When I read that essay, at least half of it is heavily-laden with status concerns and psychological motivations. But, to reiterate: though pro-social community norms left this person open to having their mind changed by argument, probably the arguments still had to be made. (emphasis added)
The word ‘probably’ in that sentence feels false to me. I feel somewhat analogous to hearing someone argue that a successful tech startup is 100s of people working together in a company, and that basically running a tech startup is about status and incentives, though “probably code still had to be written” to make it successful. They’re both necessary.
More generally, there are two types of games going on. One we’re allowed to talk about, and one we’re not, or at least not very directly. And we have to coordinate on both levels to succeed. This generally warps how our words relate to reality, because we’re also using those words to do things we’re pretending to ourselves we’re not doing, to let everyone express their preferences and coordinate in the silent games. These silent games have real and crucial implications for how well we can coordinate and where resources must be spent. But once you realise the silent games are being played, it isn’t the right move to say that the silent games are the only games, or always the primary games.

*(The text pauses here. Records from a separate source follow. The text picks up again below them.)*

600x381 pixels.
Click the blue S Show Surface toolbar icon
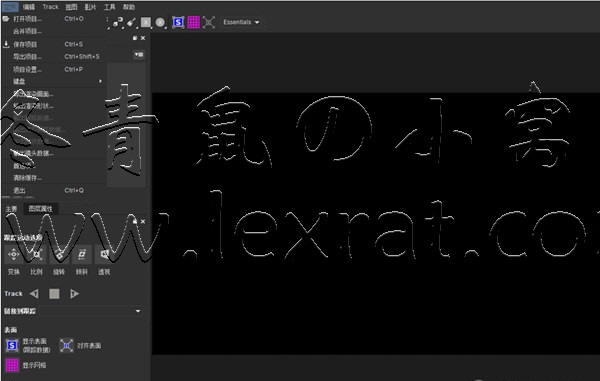178,22
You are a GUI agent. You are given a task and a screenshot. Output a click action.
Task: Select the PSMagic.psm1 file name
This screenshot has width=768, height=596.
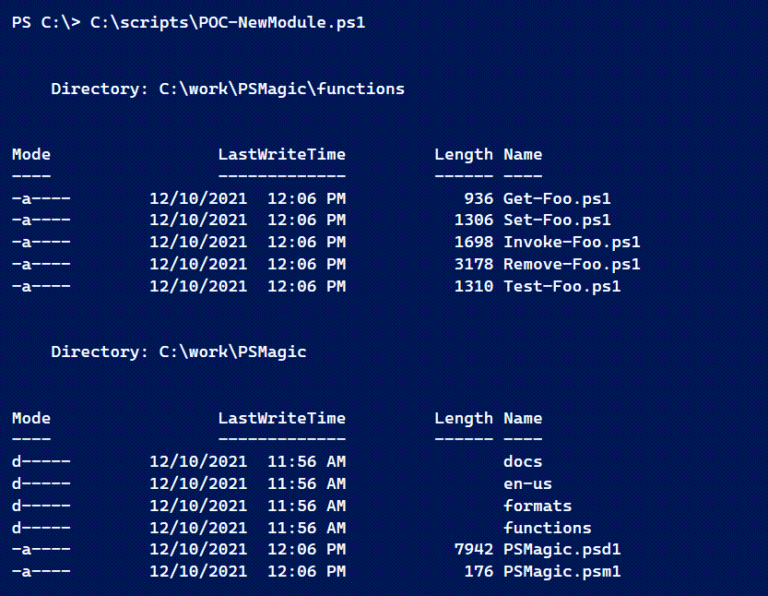point(562,572)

I think the fact that the model doesn’t actually work is an important aspect of this. Many hackers would have done it as a cool project and released it without pomp, but this person put together a long essay, explicitly touting the importance of what they’d done and the impact it would have on history. Then, it turned out the model did not work, which must have been very embarrassing. It is fairly reasonable to suggest that the person then took the action that made them feel the best about their legacy and status: writing an essay about why they were not releasing the model for good rationalist approved reasons. It is not even necessarily the case that the person is aware that this is influencing the decision, this is a fully Elephant in the Brain situation.

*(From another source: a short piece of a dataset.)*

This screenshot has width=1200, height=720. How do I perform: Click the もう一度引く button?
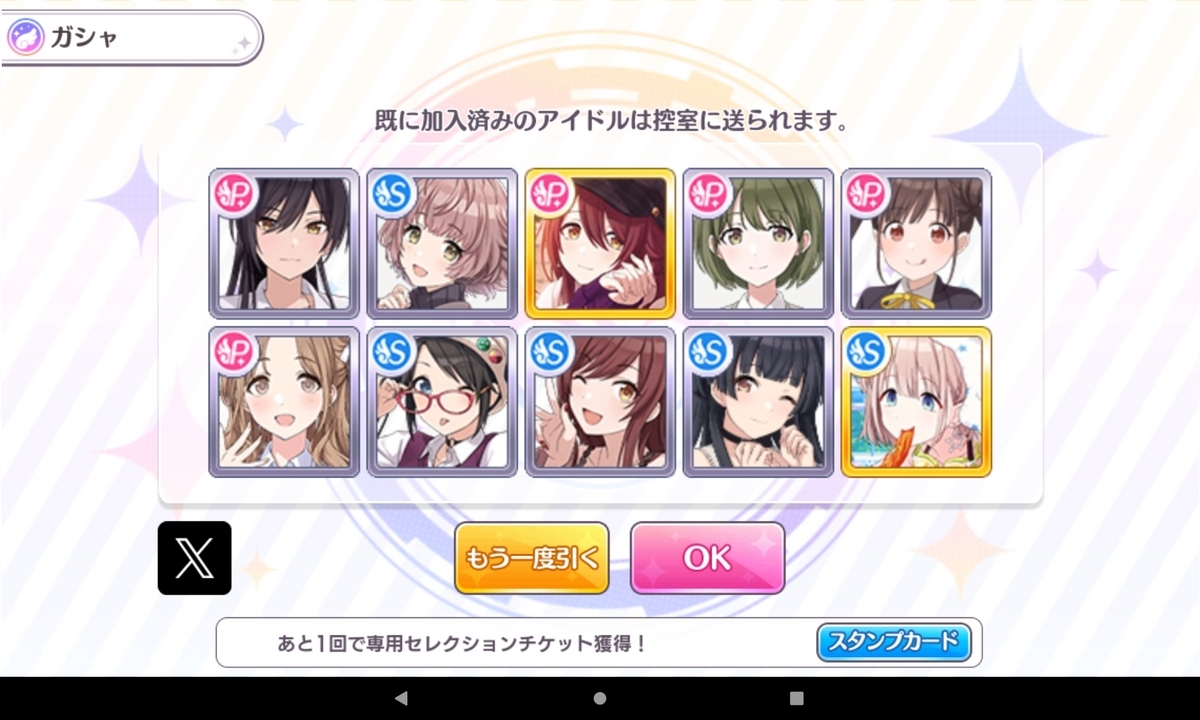532,558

Again, I agree that something in this reference class is likely happening. But, for example, the long essay was not onlyabout increasing the perceived importance of the action. It was also a strongly pro-social and cooperative move to the broader AI community to allow counterarguments to be presented, which is what successfully happened. There are multiple motives here, and (I think) it’s the case that the motive you point to was not the main one, even while it is a silent motive folks systematically avoid discussing.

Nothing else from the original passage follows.